>>>

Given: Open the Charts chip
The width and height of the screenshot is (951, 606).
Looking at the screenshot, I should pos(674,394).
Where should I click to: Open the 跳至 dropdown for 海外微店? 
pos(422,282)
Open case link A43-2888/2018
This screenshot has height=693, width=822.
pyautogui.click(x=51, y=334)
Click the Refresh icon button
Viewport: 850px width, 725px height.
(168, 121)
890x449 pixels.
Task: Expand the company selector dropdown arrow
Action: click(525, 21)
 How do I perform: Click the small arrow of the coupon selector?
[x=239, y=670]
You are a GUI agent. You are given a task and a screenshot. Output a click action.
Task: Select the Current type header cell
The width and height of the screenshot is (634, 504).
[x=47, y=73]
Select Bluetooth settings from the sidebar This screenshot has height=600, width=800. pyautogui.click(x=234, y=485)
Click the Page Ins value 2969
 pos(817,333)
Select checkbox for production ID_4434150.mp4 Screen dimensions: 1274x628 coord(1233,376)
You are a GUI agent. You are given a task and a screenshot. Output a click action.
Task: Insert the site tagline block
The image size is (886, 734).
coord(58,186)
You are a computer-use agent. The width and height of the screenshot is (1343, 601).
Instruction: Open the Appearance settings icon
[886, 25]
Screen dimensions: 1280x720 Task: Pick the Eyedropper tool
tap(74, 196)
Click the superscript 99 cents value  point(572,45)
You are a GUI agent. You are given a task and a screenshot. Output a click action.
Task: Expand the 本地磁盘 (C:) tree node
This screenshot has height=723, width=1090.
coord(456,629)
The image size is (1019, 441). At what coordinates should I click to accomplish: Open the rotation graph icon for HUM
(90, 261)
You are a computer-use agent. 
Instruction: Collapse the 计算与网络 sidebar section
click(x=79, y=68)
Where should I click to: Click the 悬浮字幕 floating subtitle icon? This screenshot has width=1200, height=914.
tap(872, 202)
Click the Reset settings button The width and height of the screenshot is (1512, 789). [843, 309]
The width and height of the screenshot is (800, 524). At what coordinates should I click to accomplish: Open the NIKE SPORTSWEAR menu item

<<<

* Problem details
Each line of the listing needs to be transcribed exactly.

* Answer to this problem
Given: Open the Charts chip
The width and height of the screenshot is (951, 606).
Looking at the screenshot, I should pos(674,394).
Where should I click to: Open the 跳至 dropdown for 海外微店? 
pos(422,282)
Open case link A43-2888/2018
This screenshot has height=693, width=822.
pyautogui.click(x=51, y=334)
Click the Refresh icon button
Viewport: 850px width, 725px height.
(168, 121)
890x449 pixels.
Task: Expand the company selector dropdown arrow
Action: click(525, 21)
 How do I perform: Click the small arrow of the coupon selector?
[x=239, y=670]
You are a GUI agent. You are given a task and a screenshot. Output a click action.
Task: Select the Current type header cell
The width and height of the screenshot is (634, 504).
[x=47, y=73]
Select Bluetooth settings from the sidebar This screenshot has height=600, width=800. pyautogui.click(x=234, y=485)
Click the Page Ins value 2969
 pos(817,333)
Select checkbox for production ID_4434150.mp4 Screen dimensions: 1274x628 coord(1233,376)
You are a GUI agent. You are given a task and a screenshot. Output a click action.
Task: Insert the site tagline block
The image size is (886, 734).
coord(58,186)
You are a computer-use agent. The width and height of the screenshot is (1343, 601).
Instruction: Open the Appearance settings icon
[886, 25]
Screen dimensions: 1280x720 Task: Pick the Eyedropper tool
tap(74, 196)
Click the superscript 99 cents value  point(572,45)
You are a GUI agent. You are given a task and a screenshot. Output a click action.
Task: Expand the 本地磁盘 (C:) tree node
This screenshot has height=723, width=1090.
coord(456,629)
The image size is (1019, 441). At what coordinates should I click to accomplish: Open the rotation graph icon for HUM
(90, 261)
You are a computer-use agent. 
Instruction: Collapse the 计算与网络 sidebar section
click(x=79, y=68)
Where should I click to: Click the 悬浮字幕 floating subtitle icon? This screenshot has width=1200, height=914.
tap(872, 202)
Click the Reset settings button The width and height of the screenshot is (1512, 789). [843, 309]
The width and height of the screenshot is (800, 524). At what coordinates should I click to accomplish: Open the NIKE SPORTSWEAR menu item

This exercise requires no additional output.